Share to: share facebook share twitter share wa share telegram print page

Parallel text

The Rosetta Stone, a stele engraved with the same decree in both of the Ancient Egyptian scripts as well as Ancient Greek. Its discovery was key to deciphering the Ancient Egyptian language.

A parallel text is a text placed alongside its translation or translations.[1][2] Parallel text alignment is the identification of the corresponding sentences in both halves of the parallel text. The Loeb Classical Library and the Clay Sanskrit Library are two examples of dual-language series of texts. Reference Bibles may contain the original languages and a translation, or several translations by themselves, for ease of comparison and study; Origen's Hexapla (Greek for "sixfold") placed six versions of the Old Testament side by side. A famous example is the Rosetta Stone, whose discovery allowed the Ancient Egyptian language to begin being deciphered.

Large collections of parallel texts are called parallel corpora (see text corpus). Alignments of parallel corpora at sentence level are prerequisite for many areas of linguistic research. During translation, sentences can be split, merged, deleted, inserted or reordered by the translator. This makes alignment a non-trivial task.

Parallel texts may be used in language education.[3]

Types of parallel corpora

Parallel corpora can be classified into four main categories:[citation needed]

  • A parallel corpus contains translations of the same document in two or more languages, aligned at least at the sentence level. These tend to be rarer than less-comparable corpora.[citation needed]
  • A noisy parallel corpus contains bilingual sentences that are not perfectly aligned or have poor quality translations. Nevertheless, most of its contents are bilingual translations of a specific document.
  • A comparable corpus is built from non-sentence-aligned and untranslated bilingual documents, but the documents are topic-aligned.
  • A quasi-comparable corpus includes very heterogeneous and non-parallel bilingual documents that may or may not be topic-aligned.

Noise in corpora

Large corpora used as training sets for machine translation algorithms are usually extracted from large bodies of similar sources, such as databases of news articles written in the first and second languages describing similar events.

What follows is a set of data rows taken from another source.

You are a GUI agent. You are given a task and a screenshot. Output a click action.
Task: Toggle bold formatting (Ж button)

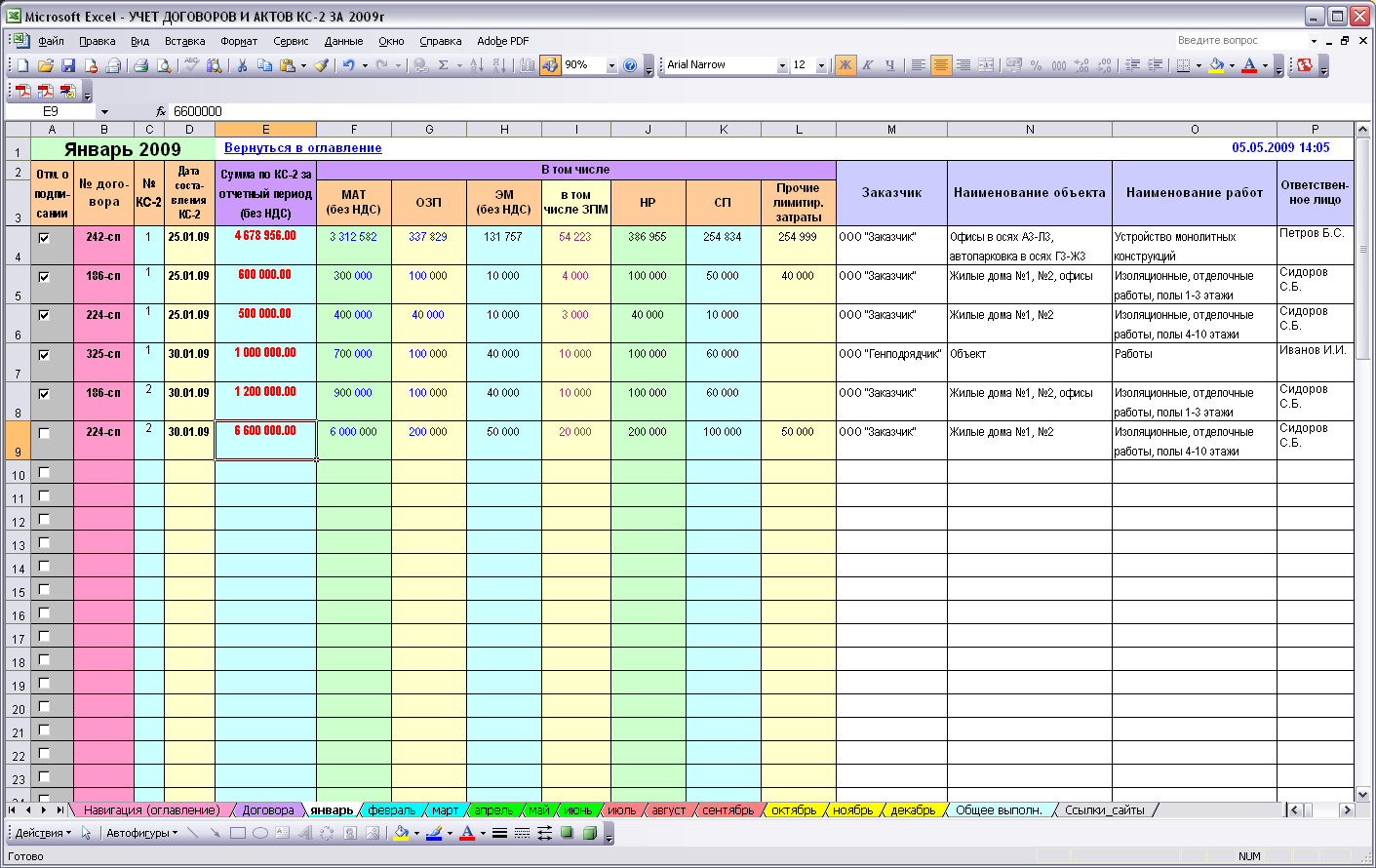845,65
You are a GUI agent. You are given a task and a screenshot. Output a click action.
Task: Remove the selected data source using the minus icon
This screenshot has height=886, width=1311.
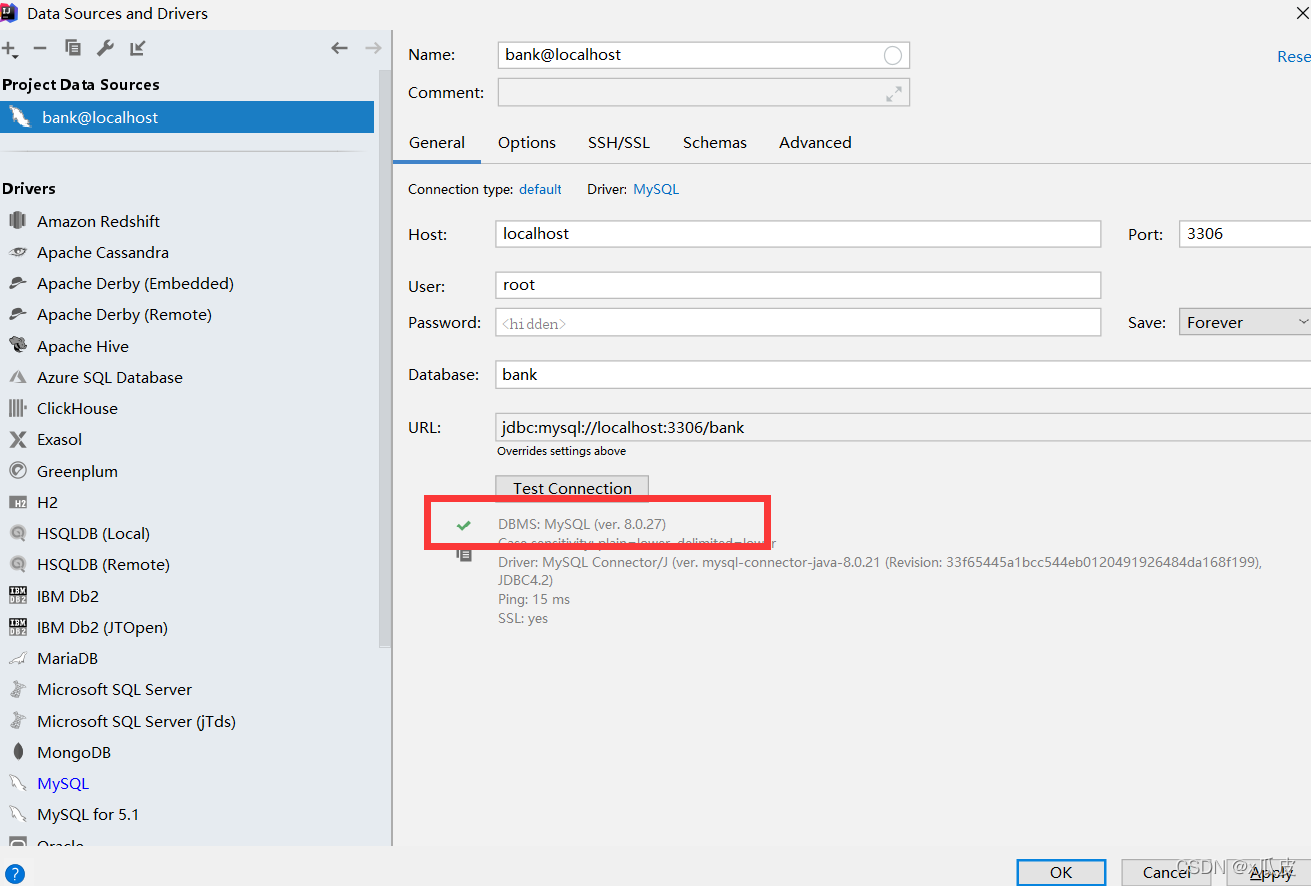click(40, 47)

However, extracted fragments may be noisy, with extra elements inserted in each corpus. Extraction techniques can differentiate between bilingual elements represented in both corpora and monolingual elements represented in only one corpus in order to extract cleaner parallel fragments of bilingual elements. Comparable corpora are used to directly obtain knowledge for translation purposes. High-quality parallel data is difficult to obtain, however, especially for under-resourced languages.[4]

Bitext

In the field of translation studies a bitext is a merged document composed of both source- and target-language versions of a given text.

Bitexts are generated by a piece of software called an alignment tool, or a bitext tool, which automatically aligns the original and translated versions of the same text. The tool generally matches these two texts sentence by sentence. A collection of bitexts is called a bitext database or a bilingual corpus, and can be consulted with a search tool.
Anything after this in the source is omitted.